▶ _Exercício 1_
Traduza para inglês esta frase do segmento de texto: "Lembramo-nos, sobretudo, da voz cristalina de Cláudio da Silva, da esferográfica de Pablo Fidalgo Lareo no papel e da atenção incondicional de Carolina Dominguez ao trabalho."
▶ _Exercício 2_
Responda com base no segmento de texto:
(a) Em que teatro de Almada se realizam as sessões de 11 e 12 de maio de 2024?
(b) Em que comboio chegaram os Pachecos?
(c) Onde se encontraram depois do almoço?

▶ _Segmento de texto_
▼

28.02.24 - 03.03.24 + 11. - 12.05.24

Estreia/Première 28.02.22, 21:30
29.02.24 - 01.03.24, 21:30
02.03.24 - 03.03.24, 18:00
Teatro do Bairro
Rua Luz Soriano, 63
1200-246 Lisboa
11 - 12.05.24
Teatro Municipal Joaquim Benite
Av. Professor Egas Moniz
2804-503 Almada
Os Pachecos chegaram no comboio sempre atrasado das 12:26, estava um lindo sol de Dezembro. Chegaram cedo, no limiar do primeiro esgotamento que nos levou a fixar-nos no Está Bem e aqui podermos recebê-los o melhor possível. Antes do dormitório estar, completamente, pronto, muito antes do desenho do jardim estar finalizado, a anos luz de chegarmos à quinta pedagógica, antes ainda de nos sentirmos prontos para abrir as portas à vizinhança. Tínhamos acabado de organizar a sala de trabalho a que já chamamos biblioteca e de pôr um disco do Vitorino a tocar no café que, então, inaugurámos, enquanto bar, ao final de cada dia. Atrasámo-nos com o almoço e depois, rapidamente, nos encontrámos no Espelho D’Água, em Santa-Clara-a-Velha, escutando o ponto da situação de construção do espectáculo que agora estreia no Teatro do Bairro, em Lisboa, “Morto o Cão, Acabou-se a Fúria - A Vida de Luiz Pacheco”. Lembramo-nos, sobretudo, da voz cristalina de Cláudio da Silva, da esferográfica de Pablo Fidalgo Lareo no papel e da atenção incondicional de Carolina Dominguez ao trabalho. Assim foi nos dias que se seguiram, com algumas conversas que partilhámos à mesa ou em redor do balcão, cremos, que estabelecidas mais a partir dos laços vetustos de amizade que nos sustentam que dos pressupostos artístico-ecológicos a que, poucos meses antes, nos propuséramos. Explicamos: esta residência artística, a primeiríssima a ter lugar no ano zero da fundação da nossa Associação em Portugal, aconteceu numa vertigem e ausência de preparação de fundo opostas às nossas intenções pessoais. Não obstante a falta de fundos financeiros para uma colaboração dramatúrgica e/ou tempo da nossa parte para futuro apoio técnico ao espectáculo, a nossa expectativa numa comunicação prévia atempada e atenta aos pormenores é condição de que não estamos dispostos a abdicar, nem que para isso tenhamos que aprender a recusar descobrirmo-nos, espontânea e exclusivamente, em tarefas básicas de gestão dos espaços comunitários e da preparação de refeições ou prossecução de limpezas.

▲

▶ _Dados_

▼

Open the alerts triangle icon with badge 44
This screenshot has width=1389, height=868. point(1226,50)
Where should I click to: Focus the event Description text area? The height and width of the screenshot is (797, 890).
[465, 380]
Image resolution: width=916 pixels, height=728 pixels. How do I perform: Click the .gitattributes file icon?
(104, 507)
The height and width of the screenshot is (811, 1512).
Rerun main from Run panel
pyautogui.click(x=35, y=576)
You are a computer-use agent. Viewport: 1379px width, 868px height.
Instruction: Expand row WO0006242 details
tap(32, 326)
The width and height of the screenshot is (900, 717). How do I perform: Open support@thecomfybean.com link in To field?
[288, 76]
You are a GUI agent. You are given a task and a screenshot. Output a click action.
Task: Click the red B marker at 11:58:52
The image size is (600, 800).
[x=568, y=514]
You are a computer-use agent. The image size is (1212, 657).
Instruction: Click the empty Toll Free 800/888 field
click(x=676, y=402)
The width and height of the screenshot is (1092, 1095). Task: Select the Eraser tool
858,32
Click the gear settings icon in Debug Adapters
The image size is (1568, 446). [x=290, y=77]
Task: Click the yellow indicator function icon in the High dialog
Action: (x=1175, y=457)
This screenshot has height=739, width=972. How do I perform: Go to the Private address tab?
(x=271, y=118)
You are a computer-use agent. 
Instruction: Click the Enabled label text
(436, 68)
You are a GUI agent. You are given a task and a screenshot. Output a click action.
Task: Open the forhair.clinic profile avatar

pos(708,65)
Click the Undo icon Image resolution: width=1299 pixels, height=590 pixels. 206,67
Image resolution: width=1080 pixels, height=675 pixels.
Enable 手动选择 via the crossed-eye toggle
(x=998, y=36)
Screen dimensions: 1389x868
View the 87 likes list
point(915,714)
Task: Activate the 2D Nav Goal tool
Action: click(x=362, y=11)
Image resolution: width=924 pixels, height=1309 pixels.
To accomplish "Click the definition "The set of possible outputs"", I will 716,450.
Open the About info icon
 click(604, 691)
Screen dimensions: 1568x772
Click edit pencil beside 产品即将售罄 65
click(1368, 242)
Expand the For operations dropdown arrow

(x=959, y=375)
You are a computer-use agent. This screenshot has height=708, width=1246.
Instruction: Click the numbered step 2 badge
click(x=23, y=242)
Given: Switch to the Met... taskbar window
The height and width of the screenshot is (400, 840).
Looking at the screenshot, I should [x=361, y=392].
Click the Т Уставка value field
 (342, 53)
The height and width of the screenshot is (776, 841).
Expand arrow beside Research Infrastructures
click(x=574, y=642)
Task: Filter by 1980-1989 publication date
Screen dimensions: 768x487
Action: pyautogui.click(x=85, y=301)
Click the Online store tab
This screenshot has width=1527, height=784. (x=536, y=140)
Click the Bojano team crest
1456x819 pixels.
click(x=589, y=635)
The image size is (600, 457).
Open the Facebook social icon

▲

▶ _Resposta escrita 1_
Above all, we remember Cláudio da Silva's crystal-clear voice, Pablo Fidalgo Lareo's ballpoint pen on paper, and Carolina Dominguez's unconditional attention to the work.

▶ _Resposta escrita 2_
(a) No Teatro Municipal Joaquim Benite.
(b) No comboio das 12:26, sempre atrasado.
(c) No Espelho D'Água, em Santa-Clara-a-Velha.